Foto: Reprodução / Adapi

A partir desta segunda-feira (1º), entrou em vigor no Piauí a obrigatoriedade do registro eletrônico de estoque, comercialização e movimentação de agrotóxicos por meio do Sistema Integrado de Defesa Agropecuária do Piauí (Sidapi). A medida substitui os antigos livros físicos utilizados pelas revendas e amplia o controle sobre a comercialização desses produtos no estado.
Conforme a Portaria nº 33/2026 da Agência de Defesa Agropecuária do Estado do Piauí (Adapi), todas as empresas registradas para comercialização de agrotóxicos deverão informar eletronicamente as entradas e saídas dos produtos no sistema estadual.
A partir de agora, a venda só poderá ser realizada mediante identificação da propriedade rural de destino, além do cadastro do produtor rural e das informações constantes no receituário agronômico. As empresas serão responsáveis pela veracidade dos dados inseridos na plataforma.
O sistema também exigirá informações como lote do produto, quantidade comercializada, nota fiscal, chave de acesso da nota eletrônica e receituário agronômico.
Objetivo é ampliar rastreabilidade
Segundo a Adapi, a medida busca modernizar o controle da comercialização de defensivos agrícolas, aumentar a rastreabilidade dos produtos e fortalecer a fiscalização sobre o uso de agrotóxicos no estado. O registro eletrônico também permitirá auditorias e cruzamento de dados por parte do órgão de fiscalização.

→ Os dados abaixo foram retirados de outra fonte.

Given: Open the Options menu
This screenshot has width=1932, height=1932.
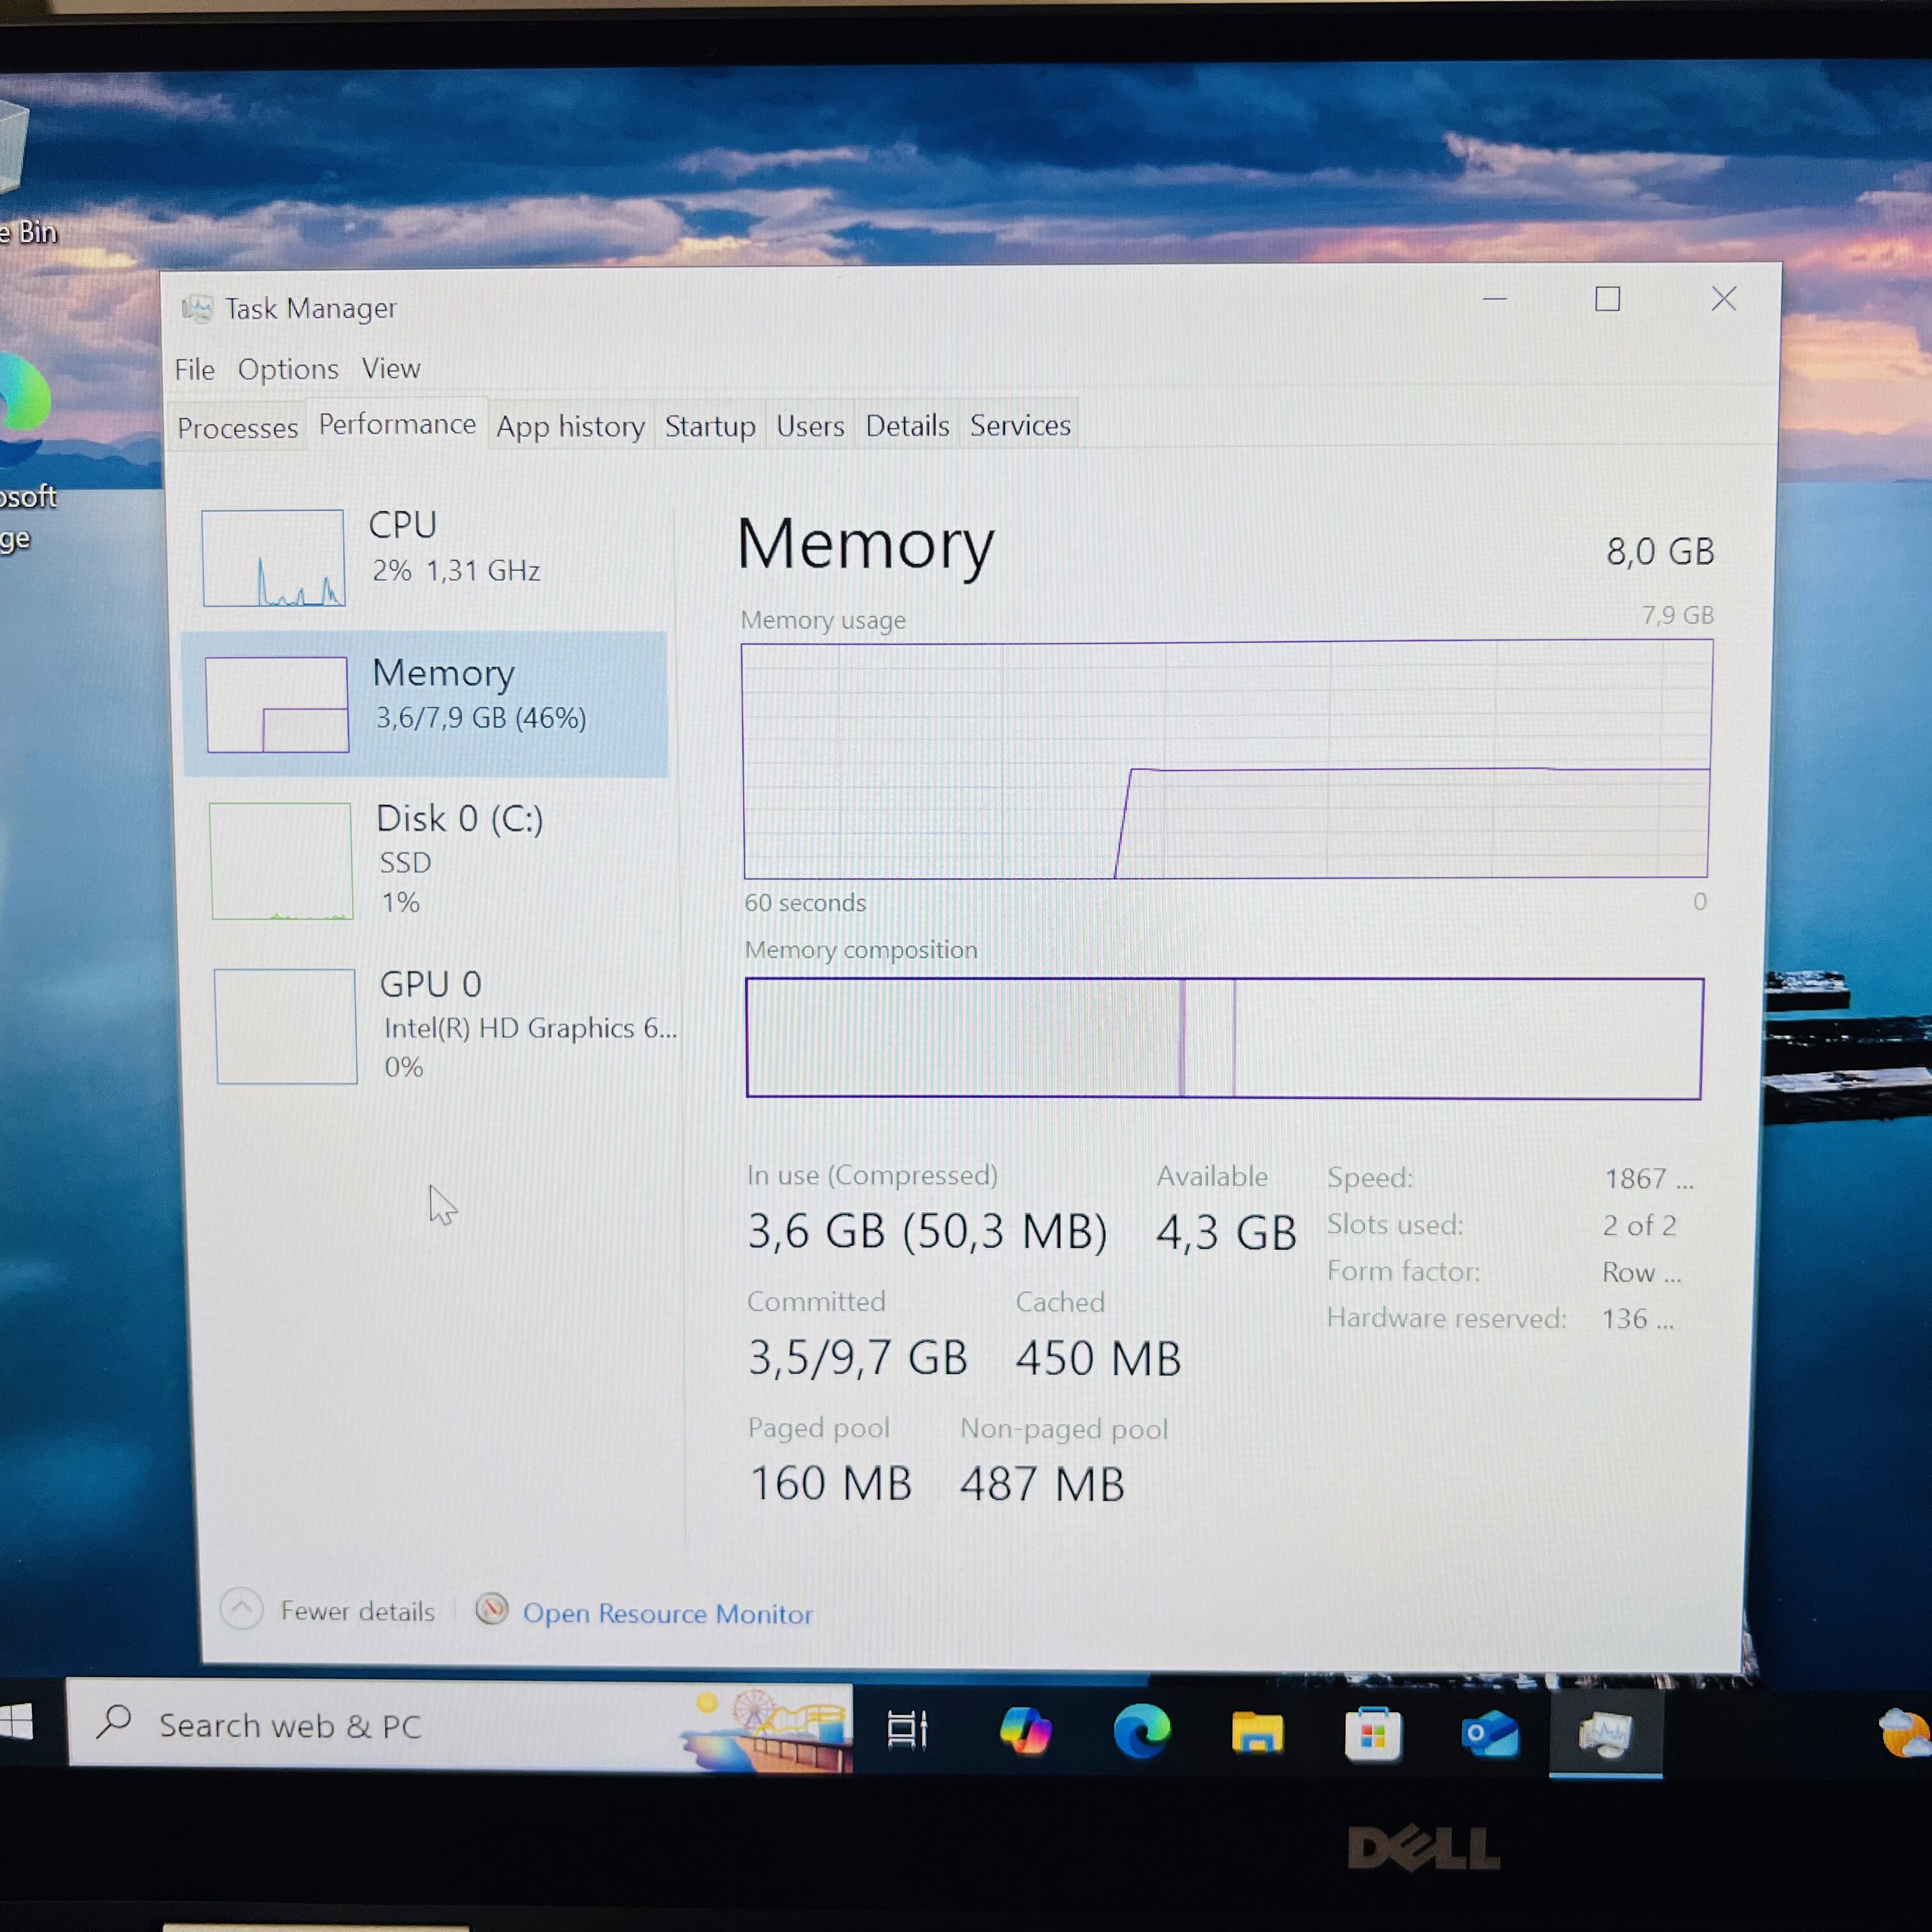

Empresas podem ser penalizadas
A portaria prevê penalidades para estabelecimentos que deixarem de registrar movimentações, informarem dados fora do prazo, apresentarem divergências entre estoque físico e estoque declarado ou comercializarem produtos sem as informações obrigatórias e o receituário agronômico correspondente. As sanções seguem a legislação estadual que regula o setor.